Work to complete ::
Collect all lines from the listing that include the string "will".

Provided material ::
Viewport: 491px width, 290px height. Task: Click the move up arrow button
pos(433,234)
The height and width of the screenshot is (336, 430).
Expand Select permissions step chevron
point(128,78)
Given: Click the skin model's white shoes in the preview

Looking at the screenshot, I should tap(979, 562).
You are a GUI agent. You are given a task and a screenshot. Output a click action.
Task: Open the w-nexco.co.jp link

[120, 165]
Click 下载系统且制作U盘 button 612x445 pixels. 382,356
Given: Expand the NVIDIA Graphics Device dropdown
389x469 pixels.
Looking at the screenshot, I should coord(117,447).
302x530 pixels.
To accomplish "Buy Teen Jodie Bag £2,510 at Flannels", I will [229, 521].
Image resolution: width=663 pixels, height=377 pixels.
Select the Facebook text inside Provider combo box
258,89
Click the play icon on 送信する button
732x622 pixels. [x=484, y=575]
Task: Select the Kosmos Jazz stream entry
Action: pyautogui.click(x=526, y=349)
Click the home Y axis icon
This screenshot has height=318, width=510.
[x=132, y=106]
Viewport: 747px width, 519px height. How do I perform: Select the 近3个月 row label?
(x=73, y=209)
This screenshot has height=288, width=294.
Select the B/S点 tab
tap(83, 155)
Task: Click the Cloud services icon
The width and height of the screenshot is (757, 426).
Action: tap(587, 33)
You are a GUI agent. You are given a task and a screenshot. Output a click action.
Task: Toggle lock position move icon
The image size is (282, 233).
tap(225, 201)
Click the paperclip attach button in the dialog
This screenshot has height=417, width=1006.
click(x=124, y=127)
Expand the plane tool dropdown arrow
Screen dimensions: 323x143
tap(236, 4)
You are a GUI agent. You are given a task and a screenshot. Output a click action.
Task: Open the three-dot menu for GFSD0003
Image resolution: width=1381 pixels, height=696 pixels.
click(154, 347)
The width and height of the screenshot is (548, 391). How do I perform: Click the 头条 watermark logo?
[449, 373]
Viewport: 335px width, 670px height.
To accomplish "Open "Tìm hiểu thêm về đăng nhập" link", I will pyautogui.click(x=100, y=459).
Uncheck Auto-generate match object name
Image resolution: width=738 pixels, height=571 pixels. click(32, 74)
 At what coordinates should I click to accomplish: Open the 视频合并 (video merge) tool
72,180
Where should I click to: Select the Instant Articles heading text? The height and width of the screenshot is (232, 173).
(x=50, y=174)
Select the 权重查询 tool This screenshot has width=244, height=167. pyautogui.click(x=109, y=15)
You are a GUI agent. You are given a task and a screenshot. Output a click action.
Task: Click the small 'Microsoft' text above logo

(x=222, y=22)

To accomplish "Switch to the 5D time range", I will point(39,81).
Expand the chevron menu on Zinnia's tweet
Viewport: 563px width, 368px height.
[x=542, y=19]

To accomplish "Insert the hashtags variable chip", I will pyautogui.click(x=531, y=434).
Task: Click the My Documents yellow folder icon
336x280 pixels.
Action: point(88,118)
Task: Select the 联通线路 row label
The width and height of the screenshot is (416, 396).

Exercise response ::
To accomplish "Buy Teen Jodie Bag £2,510 at Flannels", I will [229, 521].
To accomplish "Open "Tìm hiểu thêm về đăng nhập" link", I will pyautogui.click(x=100, y=459).
To accomplish "Switch to the 5D time range", I will point(39,81).
To accomplish "Insert the hashtags variable chip", I will pyautogui.click(x=531, y=434).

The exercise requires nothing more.